TASK TO COMPLETE —
Swap every occurrence of "screenshot" with "screen capture" throughout the material below, and leave everything else unchanged.

SUPPLIED RECORDS —
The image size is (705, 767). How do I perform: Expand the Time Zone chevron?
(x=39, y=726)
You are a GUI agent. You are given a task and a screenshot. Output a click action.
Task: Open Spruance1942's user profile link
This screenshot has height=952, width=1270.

COMPLETED EXERCISE —
The image size is (705, 767). How do I perform: Expand the Time Zone chevron?
(x=39, y=726)
You are a GUI agent. You are given a task and a screen capture. Output a click action.
Task: Open Spruance1942's user profile link
This screen capture has height=952, width=1270.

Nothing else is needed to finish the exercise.